→ **Work required**: Copy word for word every row from the line containing "Screenshot is 1568x720." through the end of the rows, both ends included, and leave the pictures out.
═══
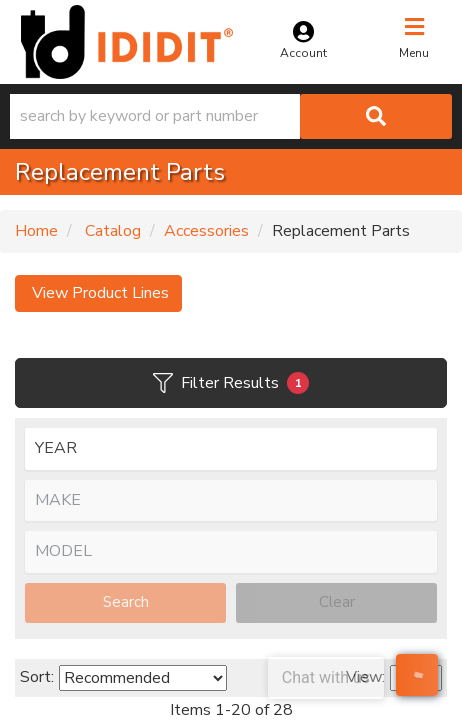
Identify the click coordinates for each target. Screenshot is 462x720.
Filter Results (231, 383)
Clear (337, 602)
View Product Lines (98, 293)
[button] (231, 116)
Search (126, 602)
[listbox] (231, 449)
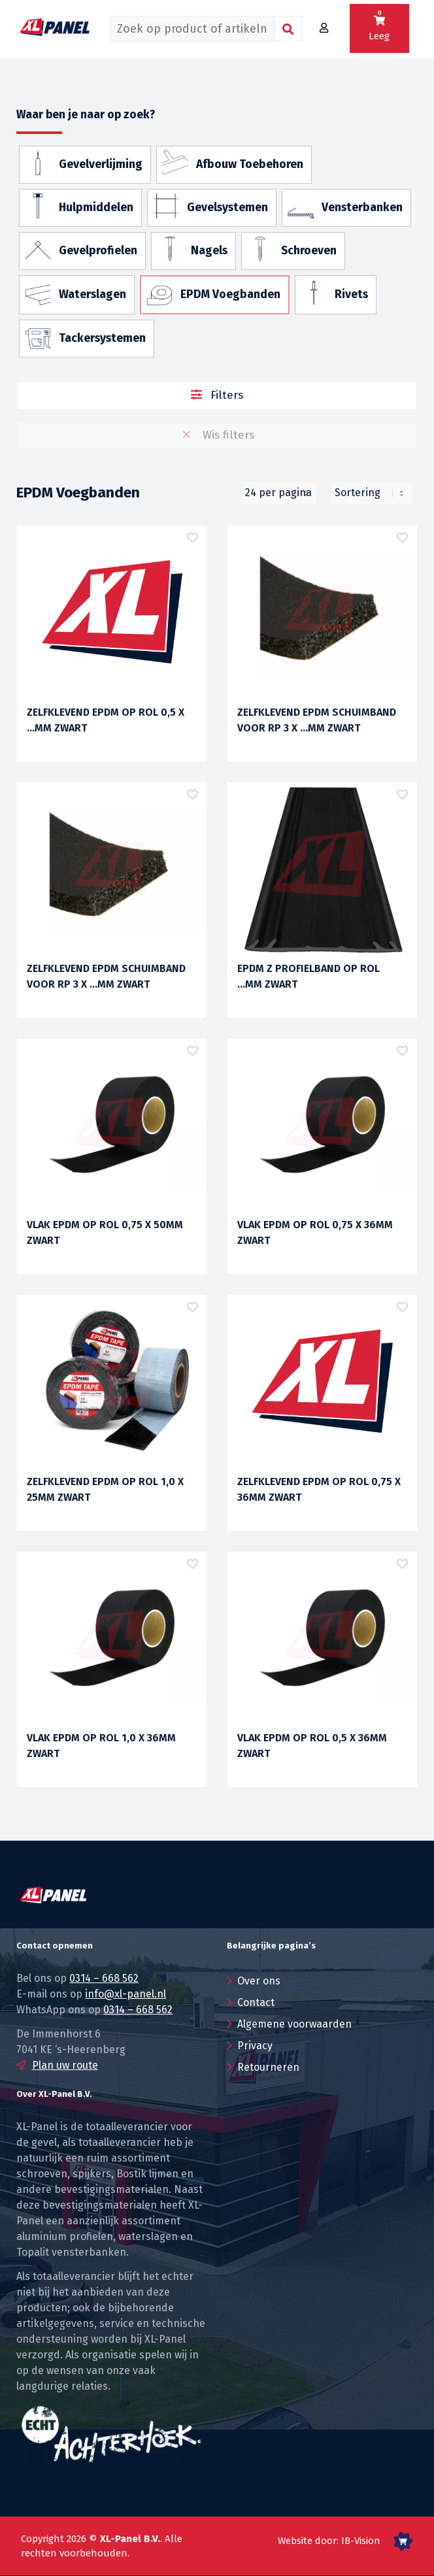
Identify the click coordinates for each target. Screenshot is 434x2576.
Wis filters (217, 435)
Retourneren (268, 2067)
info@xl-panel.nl (125, 1994)
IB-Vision (360, 2541)
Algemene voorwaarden (294, 2024)
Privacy (255, 2045)
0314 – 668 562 (104, 1978)
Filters (217, 395)
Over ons (258, 1981)
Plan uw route (65, 2065)
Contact (256, 2002)
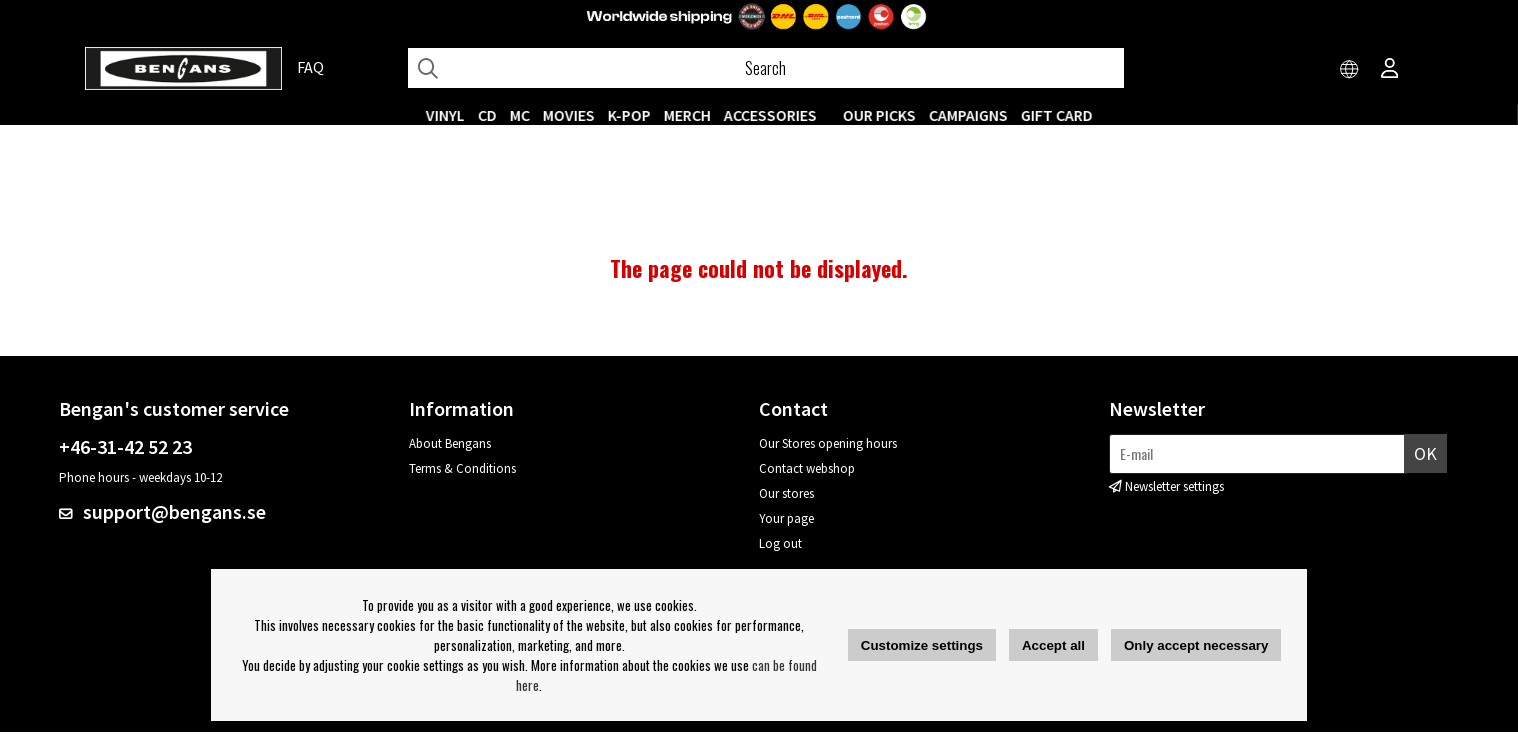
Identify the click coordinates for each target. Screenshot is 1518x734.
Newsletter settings (1174, 488)
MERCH (687, 115)
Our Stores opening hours (828, 445)
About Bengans (450, 445)
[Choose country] (1350, 70)
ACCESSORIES (770, 115)
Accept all (1053, 645)
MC (520, 115)
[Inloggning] (1390, 70)
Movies (569, 115)
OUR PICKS (879, 115)
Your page (786, 520)
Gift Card (1057, 115)
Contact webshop (807, 470)
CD (487, 115)
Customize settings (922, 645)
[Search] (766, 68)
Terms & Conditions (462, 470)
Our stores (786, 495)
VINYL (445, 115)
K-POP (629, 115)
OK (1425, 455)
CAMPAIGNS (968, 115)
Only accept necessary (1196, 645)
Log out (780, 545)
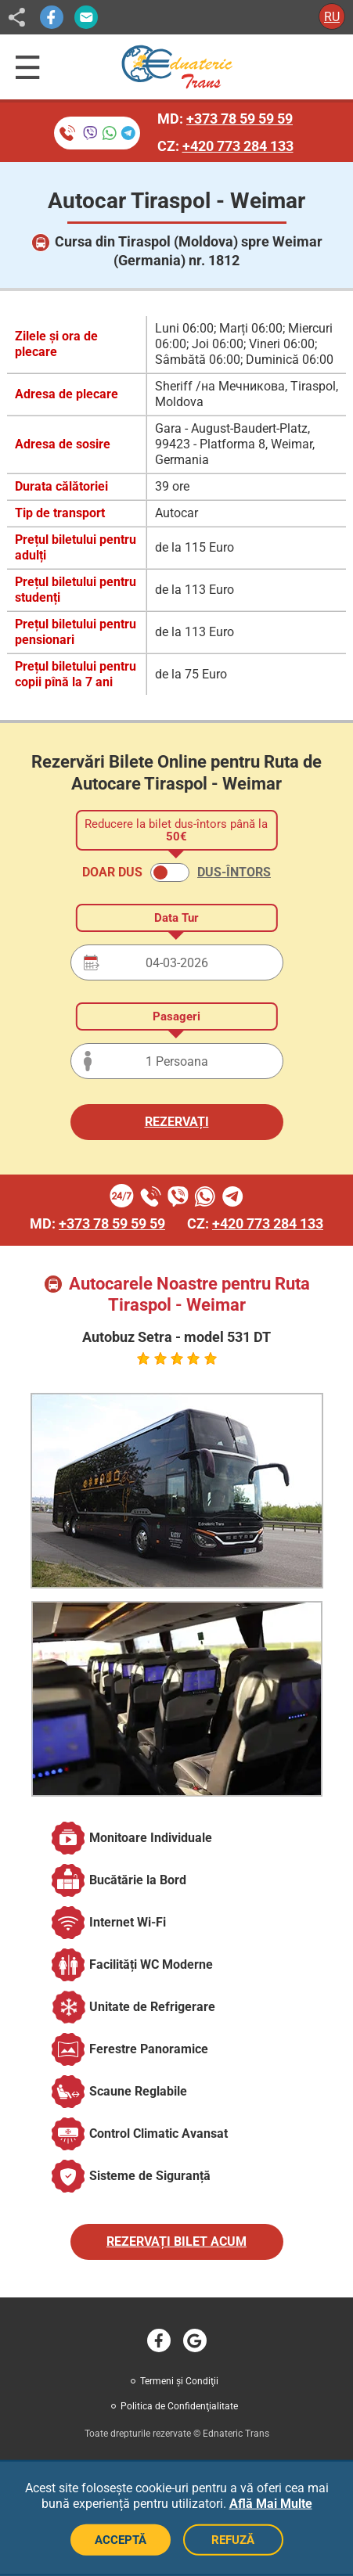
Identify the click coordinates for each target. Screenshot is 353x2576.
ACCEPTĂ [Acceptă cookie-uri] (120, 2540)
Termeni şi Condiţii (179, 2381)
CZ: (225, 146)
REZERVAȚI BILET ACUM (176, 2241)
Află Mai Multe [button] (270, 2503)
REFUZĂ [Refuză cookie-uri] (232, 2540)
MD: (225, 118)
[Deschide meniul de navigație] (28, 67)
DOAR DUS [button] (112, 872)
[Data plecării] (176, 962)
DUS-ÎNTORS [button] (234, 872)
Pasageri (176, 1016)
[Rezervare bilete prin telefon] (97, 133)
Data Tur (176, 918)
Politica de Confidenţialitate (179, 2406)
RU (332, 16)
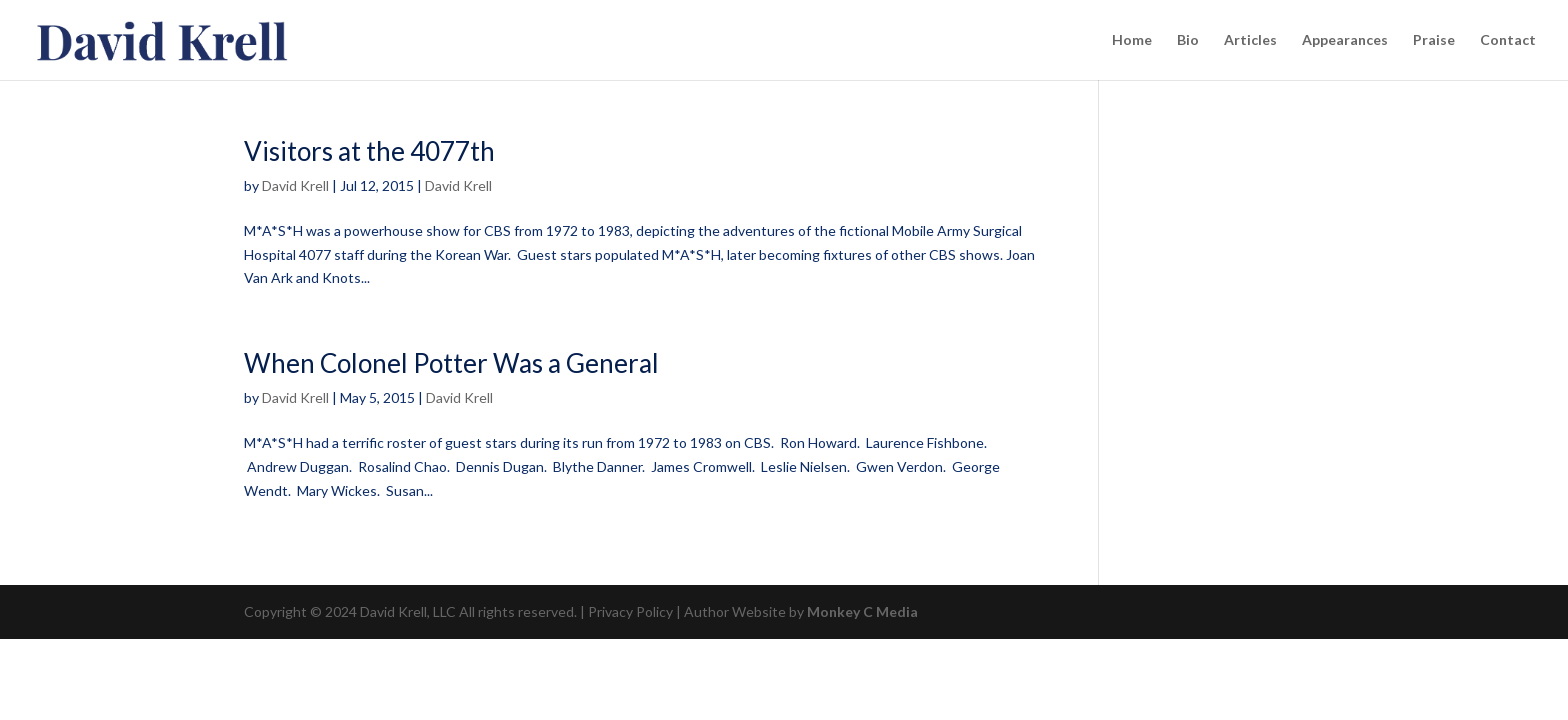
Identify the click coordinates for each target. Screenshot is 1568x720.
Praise (1434, 40)
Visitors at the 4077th (369, 151)
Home (1132, 40)
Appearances (1345, 40)
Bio (1188, 40)
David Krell (295, 185)
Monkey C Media (862, 611)
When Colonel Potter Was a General (451, 363)
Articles (1250, 40)
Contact (1508, 40)
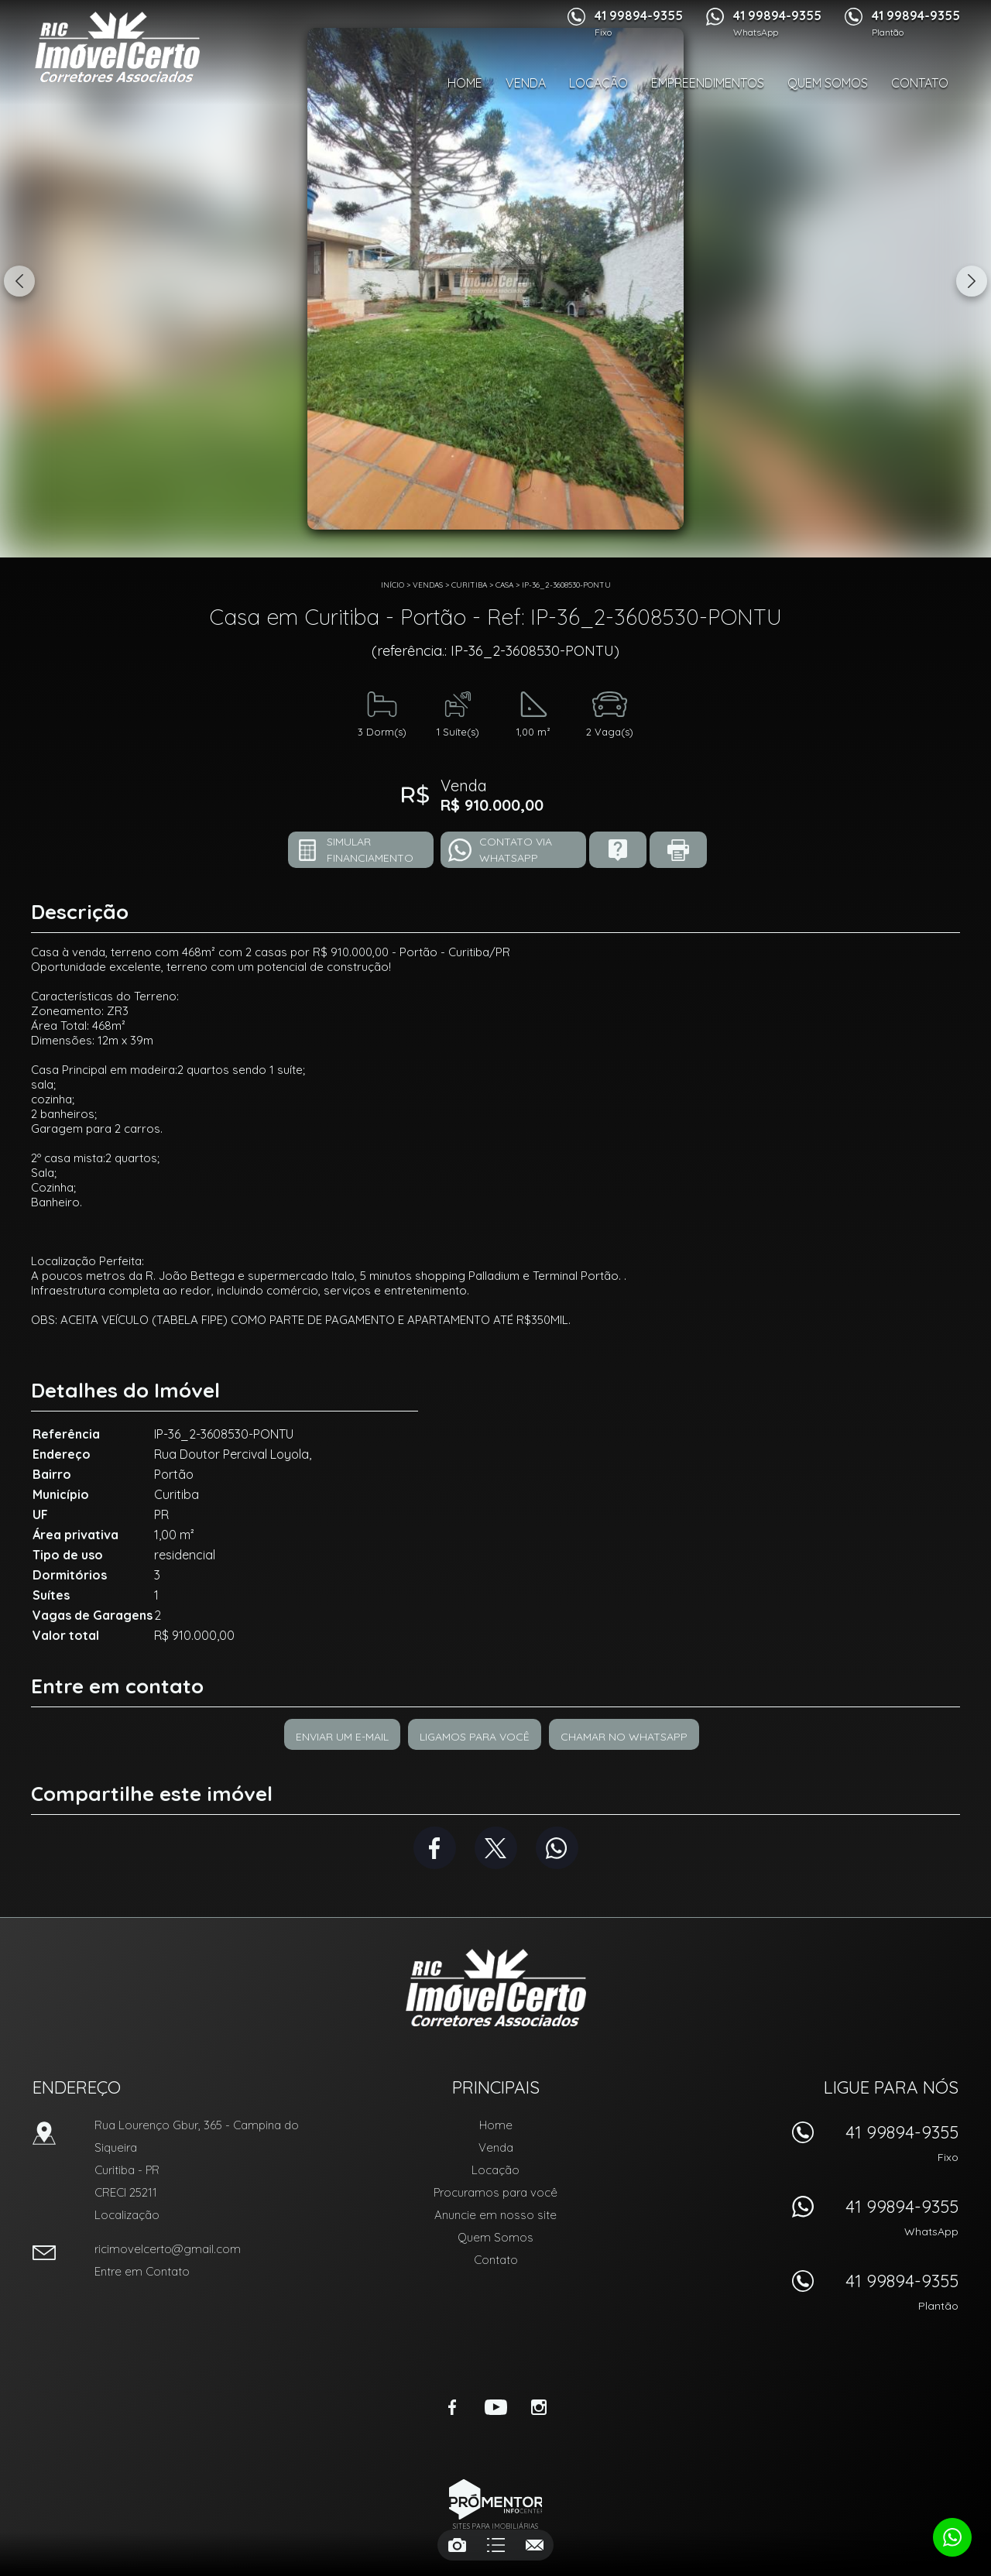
═══
→ **Exercise output**:
Identify the click coordinates for each target. Screenshot is 1568x720.
Praise (1434, 40)
Visitors at the 4077th (369, 151)
Home (1132, 40)
Appearances (1345, 40)
Bio (1188, 40)
David Krell (295, 185)
Monkey C Media (862, 611)
When Colonel Potter Was a General (451, 363)
Articles (1250, 40)
Contact (1508, 40)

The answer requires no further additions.